Shall we start with the obvious? Probably the most popular and most widely known throughout the wizarding world as well as the Harry Potter fandom. Terrifyingly beautiful, they are the hardest creature to conceal from muggles.

Dragons

We were first introduced to dragons in Harry’s first year, when Hagrid began raising a Norwegian Ridgeback in his cabin. They were mentioned many times from that point on, finally making a reappearance in Harry’s fourth year as the first task of the Triwizard Tournament. Since the four wizards each had to face a different dragon, we had the pleasure of being introduced to four new breeds: the Hungarian Horntail, the Chinese Fireball, the Swedish Short-Snout, and the Welsh Green.

There are ten different breeds of dragons known in the wizarding world but they occasionally interbreed, producing rare hybrid dragons. They have just a few different uses among wizards, namely for their wands. One option for the core of a wand is a dragon heart string. Other aspects of dragons are also useful in brewing potions or as fertilizer for plants.

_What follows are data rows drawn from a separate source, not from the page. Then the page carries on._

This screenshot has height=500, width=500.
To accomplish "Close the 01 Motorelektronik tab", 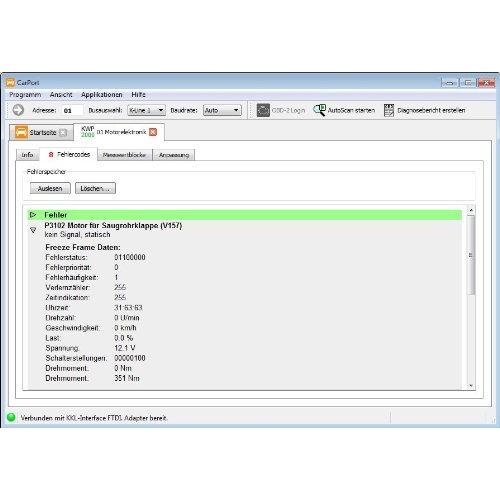I will (153, 132).
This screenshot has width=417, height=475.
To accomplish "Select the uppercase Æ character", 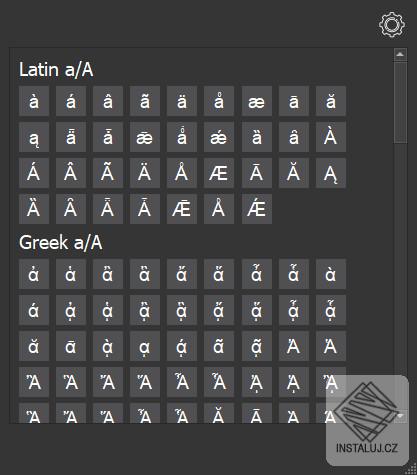I will click(x=219, y=173).
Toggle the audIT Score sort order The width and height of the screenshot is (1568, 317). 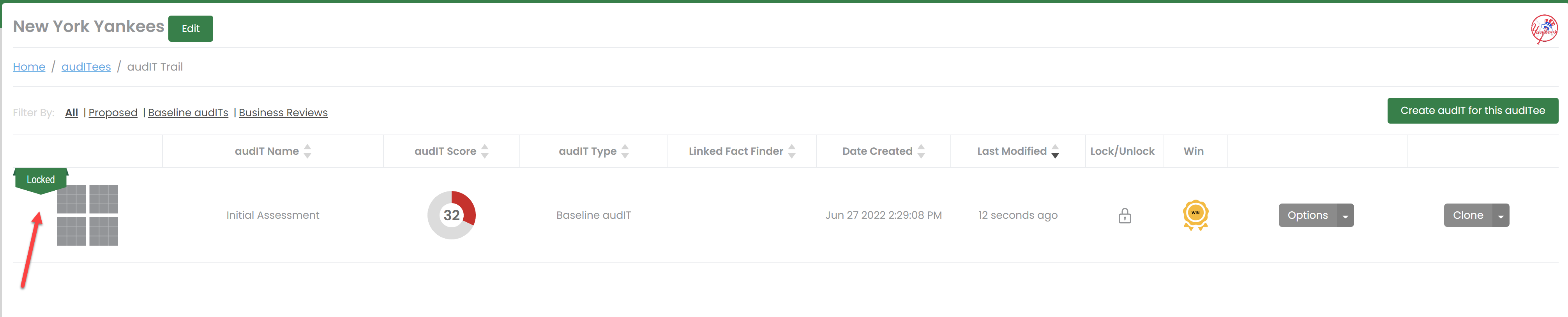pos(485,151)
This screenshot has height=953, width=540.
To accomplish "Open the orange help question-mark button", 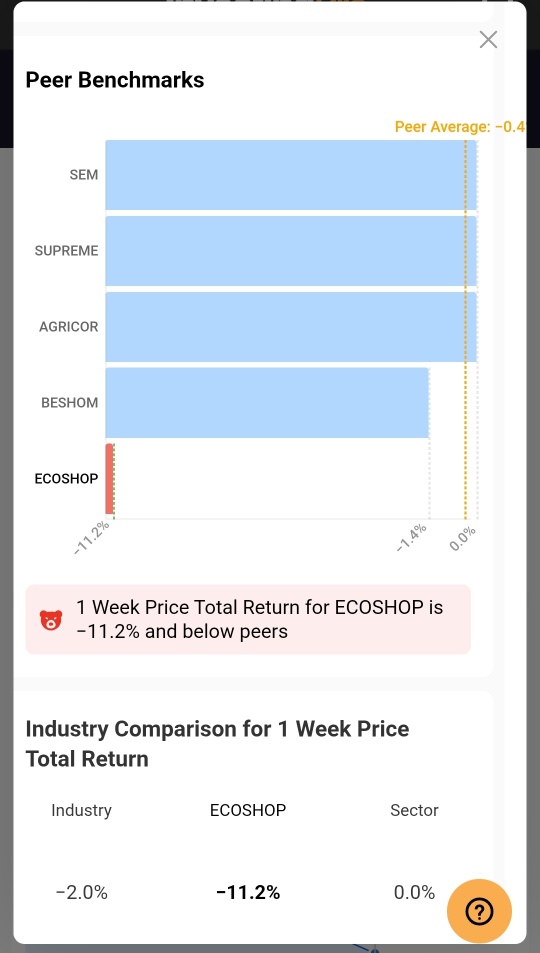I will [x=479, y=911].
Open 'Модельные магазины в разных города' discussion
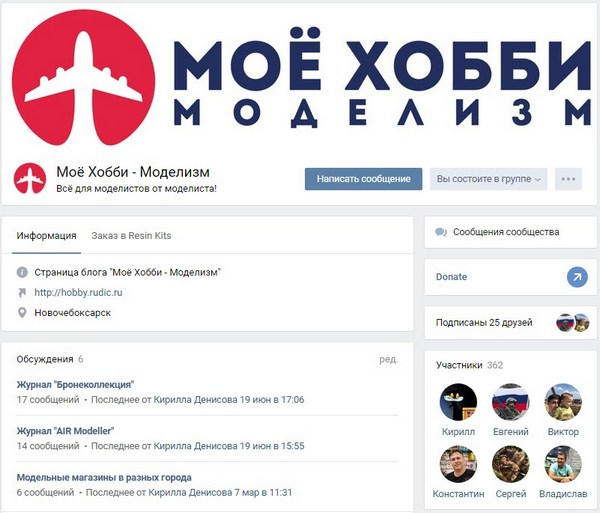 [104, 477]
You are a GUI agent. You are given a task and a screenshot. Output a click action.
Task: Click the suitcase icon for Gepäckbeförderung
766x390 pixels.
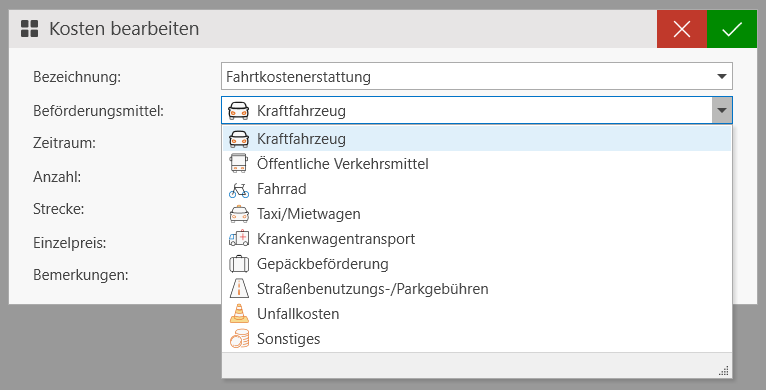point(239,264)
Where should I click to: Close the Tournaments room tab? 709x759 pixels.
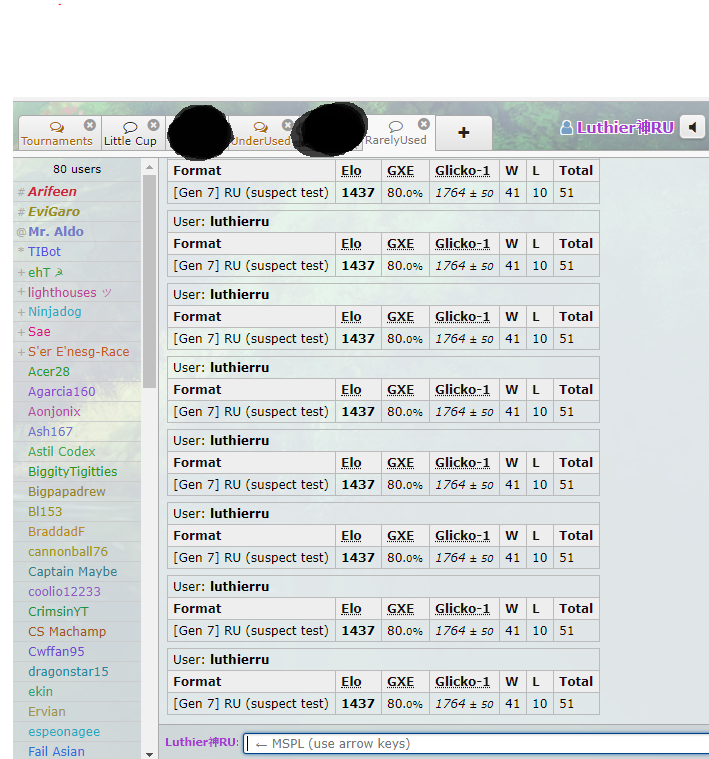90,125
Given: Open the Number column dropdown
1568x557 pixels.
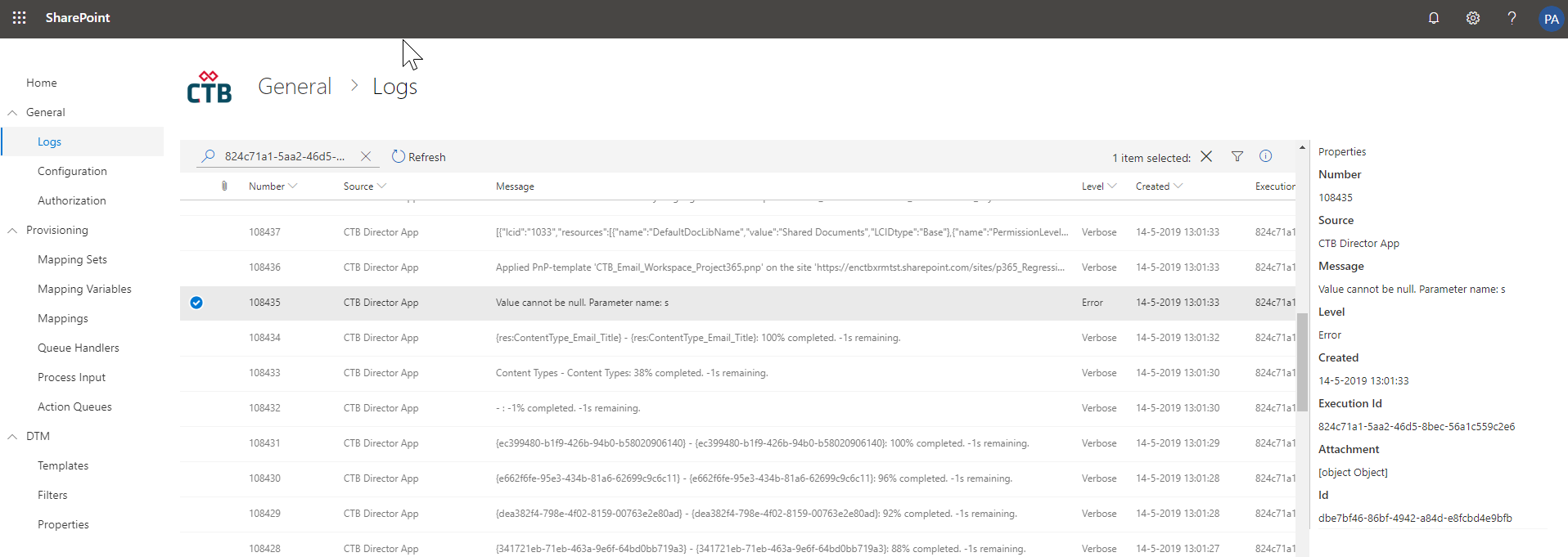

As full beings, they have been known to be used as obstacles, sort of like guard dogs. Aside from the triwizard tournament, we see them used this way in the lower levels of Gringotts Bank. The Golden Trio even lived my dreams by flying a Ukrainian Ironbelly, the largest breed of dragon, to safety.

Moving on to one of my personal favorites.

Hippogriffs

A Hippogriff is a beautiful creature with the head and wings of an eagle and the body of a horse. They first appeared in the books in Harry’s third year, when Hagrid took over the job of Care of Magical Creatures professor. Hagrid owned a beloved Hippogriff named Buckbeak. Luckily, Hippogriffs are one of the creatures Hagrid owned throughout the books that are actually able to be domesticated.

Hippogriffs are very sensitive creatures. One must be very careful when attempting to approach them, bowing low and keeping eye contact at all times. If the Hippogriff bows back, it is safe to approach farther. Also, it’d be wise to remember “If you have nothing nice to say, don’t say anything at all,” otherwise you may end up with an injury or two.

Phoenix

Very few people have been able to domesticate these birds, but it is not impossible. Phoenixes are grand birds, with rich scarlet feathers and a golden tail. They are very gentle creatures whose tears have powerful healing properties. The Phoenix song is quite magical as well, it is believed that it can increase the courage of the pure of heart and strike fear into the hearts of the impure.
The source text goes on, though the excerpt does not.